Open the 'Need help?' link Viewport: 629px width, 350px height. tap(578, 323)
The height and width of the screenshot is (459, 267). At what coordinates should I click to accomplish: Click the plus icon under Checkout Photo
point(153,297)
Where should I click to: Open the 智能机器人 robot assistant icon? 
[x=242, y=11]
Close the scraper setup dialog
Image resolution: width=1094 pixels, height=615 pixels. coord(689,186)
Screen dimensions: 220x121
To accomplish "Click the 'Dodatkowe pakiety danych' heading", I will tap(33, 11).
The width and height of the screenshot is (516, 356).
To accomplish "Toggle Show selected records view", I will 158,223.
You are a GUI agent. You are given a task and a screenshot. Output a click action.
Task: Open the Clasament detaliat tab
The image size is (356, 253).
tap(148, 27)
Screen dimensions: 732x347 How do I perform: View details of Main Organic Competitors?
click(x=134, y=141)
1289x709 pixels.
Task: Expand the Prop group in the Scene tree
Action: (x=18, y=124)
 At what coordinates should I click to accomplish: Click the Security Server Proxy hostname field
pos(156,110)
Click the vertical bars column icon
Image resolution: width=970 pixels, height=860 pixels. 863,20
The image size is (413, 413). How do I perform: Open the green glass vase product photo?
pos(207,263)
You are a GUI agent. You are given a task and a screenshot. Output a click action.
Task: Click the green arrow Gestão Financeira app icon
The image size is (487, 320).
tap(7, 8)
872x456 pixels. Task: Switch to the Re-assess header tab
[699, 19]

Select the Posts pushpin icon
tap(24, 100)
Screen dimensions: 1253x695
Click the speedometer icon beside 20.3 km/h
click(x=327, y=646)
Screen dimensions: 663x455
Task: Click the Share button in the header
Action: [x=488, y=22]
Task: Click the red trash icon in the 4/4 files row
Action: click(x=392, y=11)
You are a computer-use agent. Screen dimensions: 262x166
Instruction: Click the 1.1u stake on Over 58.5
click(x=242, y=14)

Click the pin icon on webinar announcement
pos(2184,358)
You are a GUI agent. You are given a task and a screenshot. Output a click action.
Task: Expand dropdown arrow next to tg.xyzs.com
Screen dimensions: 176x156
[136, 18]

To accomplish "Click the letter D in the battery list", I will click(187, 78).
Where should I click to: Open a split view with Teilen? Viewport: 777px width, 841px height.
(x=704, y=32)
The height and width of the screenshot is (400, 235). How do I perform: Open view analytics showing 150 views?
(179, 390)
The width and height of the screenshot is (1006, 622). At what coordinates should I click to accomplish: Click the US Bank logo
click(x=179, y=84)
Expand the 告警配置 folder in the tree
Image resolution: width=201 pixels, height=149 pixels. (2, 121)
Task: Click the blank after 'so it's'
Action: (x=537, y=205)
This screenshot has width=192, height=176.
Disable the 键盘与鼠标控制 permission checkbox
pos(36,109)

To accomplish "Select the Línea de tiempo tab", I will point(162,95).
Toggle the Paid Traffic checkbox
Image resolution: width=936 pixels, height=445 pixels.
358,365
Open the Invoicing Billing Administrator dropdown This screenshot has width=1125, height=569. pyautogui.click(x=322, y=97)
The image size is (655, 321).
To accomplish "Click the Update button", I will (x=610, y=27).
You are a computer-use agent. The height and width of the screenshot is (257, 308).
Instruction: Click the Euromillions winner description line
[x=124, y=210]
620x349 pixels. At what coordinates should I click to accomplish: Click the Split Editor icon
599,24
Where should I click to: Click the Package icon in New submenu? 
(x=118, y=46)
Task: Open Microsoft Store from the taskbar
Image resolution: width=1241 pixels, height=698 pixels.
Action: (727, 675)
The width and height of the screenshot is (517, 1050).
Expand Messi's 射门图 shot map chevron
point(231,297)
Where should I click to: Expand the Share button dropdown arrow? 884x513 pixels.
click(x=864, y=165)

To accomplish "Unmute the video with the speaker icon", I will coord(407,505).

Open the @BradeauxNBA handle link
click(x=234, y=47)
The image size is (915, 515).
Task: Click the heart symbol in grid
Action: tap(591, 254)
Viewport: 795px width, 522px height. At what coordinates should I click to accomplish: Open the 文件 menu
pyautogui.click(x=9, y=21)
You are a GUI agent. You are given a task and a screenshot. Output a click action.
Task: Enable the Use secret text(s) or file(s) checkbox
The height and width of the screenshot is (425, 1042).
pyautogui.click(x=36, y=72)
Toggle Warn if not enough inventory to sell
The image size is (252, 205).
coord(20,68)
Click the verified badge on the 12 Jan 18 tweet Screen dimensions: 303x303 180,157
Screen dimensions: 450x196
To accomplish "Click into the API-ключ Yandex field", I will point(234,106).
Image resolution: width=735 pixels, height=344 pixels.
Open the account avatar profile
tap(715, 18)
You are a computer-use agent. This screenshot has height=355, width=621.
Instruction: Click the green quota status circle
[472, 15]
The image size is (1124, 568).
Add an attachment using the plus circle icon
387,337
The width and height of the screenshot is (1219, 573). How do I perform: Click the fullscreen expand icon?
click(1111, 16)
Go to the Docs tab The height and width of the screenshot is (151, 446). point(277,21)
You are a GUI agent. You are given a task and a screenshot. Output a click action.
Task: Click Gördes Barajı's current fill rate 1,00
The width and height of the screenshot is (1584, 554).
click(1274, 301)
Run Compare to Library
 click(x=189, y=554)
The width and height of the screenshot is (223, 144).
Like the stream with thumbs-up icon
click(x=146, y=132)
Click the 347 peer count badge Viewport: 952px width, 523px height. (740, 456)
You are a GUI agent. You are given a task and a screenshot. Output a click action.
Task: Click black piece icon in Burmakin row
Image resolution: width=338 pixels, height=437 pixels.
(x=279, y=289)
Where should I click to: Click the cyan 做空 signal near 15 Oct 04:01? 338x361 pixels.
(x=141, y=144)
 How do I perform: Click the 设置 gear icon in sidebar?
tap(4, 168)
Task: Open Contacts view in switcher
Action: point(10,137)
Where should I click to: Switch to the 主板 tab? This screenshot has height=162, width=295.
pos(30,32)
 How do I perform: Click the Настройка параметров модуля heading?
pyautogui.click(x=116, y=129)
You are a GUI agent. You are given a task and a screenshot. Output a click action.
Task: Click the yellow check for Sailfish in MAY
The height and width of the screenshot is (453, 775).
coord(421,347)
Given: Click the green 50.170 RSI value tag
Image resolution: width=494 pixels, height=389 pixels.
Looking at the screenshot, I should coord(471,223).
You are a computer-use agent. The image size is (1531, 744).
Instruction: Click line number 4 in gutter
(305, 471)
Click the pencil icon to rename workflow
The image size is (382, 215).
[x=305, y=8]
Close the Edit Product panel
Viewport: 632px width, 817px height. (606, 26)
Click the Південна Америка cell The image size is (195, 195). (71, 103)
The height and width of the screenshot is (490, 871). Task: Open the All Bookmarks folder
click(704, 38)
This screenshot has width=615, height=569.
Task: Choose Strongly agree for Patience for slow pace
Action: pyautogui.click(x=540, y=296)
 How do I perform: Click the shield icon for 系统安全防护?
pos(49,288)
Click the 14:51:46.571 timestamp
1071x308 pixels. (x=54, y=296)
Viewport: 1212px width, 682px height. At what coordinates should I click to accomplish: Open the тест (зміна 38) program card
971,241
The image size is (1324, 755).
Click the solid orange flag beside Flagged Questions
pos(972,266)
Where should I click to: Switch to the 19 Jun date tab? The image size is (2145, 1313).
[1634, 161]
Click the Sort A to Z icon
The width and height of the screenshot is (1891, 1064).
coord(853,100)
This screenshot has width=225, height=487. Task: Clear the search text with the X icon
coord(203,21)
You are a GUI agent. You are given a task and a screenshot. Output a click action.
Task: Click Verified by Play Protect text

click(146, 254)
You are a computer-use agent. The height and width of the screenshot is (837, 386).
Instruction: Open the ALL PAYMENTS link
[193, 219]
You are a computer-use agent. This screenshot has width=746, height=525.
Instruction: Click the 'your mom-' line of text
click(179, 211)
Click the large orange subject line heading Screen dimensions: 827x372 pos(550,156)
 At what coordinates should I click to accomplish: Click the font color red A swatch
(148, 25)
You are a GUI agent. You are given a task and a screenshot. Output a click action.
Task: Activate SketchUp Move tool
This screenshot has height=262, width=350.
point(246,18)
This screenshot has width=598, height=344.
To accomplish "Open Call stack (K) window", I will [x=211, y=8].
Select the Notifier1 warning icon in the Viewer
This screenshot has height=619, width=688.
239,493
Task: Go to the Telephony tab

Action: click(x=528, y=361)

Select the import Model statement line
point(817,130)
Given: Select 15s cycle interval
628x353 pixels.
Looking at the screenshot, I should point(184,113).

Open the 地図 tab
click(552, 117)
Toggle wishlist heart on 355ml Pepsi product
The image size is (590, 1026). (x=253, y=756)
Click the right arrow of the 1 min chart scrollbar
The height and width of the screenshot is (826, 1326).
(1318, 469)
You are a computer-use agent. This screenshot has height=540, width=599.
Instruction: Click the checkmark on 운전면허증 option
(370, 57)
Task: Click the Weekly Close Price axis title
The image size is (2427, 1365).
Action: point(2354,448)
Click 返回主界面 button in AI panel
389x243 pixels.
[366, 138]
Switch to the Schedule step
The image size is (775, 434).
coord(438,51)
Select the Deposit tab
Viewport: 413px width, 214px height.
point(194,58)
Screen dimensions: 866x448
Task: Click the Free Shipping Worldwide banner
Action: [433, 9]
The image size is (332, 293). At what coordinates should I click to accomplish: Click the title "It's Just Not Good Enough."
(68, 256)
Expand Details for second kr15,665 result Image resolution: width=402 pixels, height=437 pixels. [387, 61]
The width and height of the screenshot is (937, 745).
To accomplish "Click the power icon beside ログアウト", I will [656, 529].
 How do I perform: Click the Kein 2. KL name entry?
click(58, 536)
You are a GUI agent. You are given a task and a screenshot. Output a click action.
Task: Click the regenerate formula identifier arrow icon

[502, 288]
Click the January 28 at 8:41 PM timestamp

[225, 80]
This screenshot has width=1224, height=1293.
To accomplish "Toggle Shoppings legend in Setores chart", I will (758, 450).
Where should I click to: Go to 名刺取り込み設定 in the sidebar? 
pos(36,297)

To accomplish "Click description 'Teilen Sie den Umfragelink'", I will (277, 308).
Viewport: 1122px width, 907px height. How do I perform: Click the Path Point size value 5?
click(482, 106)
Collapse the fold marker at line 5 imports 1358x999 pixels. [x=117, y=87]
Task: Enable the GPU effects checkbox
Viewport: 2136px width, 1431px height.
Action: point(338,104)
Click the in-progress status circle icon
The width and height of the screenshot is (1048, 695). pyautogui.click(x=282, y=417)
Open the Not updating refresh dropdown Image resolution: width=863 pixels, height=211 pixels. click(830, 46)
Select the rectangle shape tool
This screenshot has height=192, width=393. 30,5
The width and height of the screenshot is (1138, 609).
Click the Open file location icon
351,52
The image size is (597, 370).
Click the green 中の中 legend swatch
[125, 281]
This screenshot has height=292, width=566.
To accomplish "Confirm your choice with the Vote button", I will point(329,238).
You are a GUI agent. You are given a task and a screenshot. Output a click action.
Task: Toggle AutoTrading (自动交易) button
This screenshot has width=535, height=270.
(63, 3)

────

• What is required
Lay out the lines from the start of the records through the line containing "[x=242, y=11]" as a JSON list of strings, one string per line with blank lines omitted.

• Reply to the task
[
  "Open the 'Need help?' link Viewport: 629px width, 350px height. tap(578, 323)",
  "The height and width of the screenshot is (459, 267). At what coordinates should I click to accomplish: Click the plus icon under Checkout Photo",
  "point(153,297)",
  "Where should I click to: Open the 智能机器人 robot assistant icon? ",
  "[x=242, y=11]"
]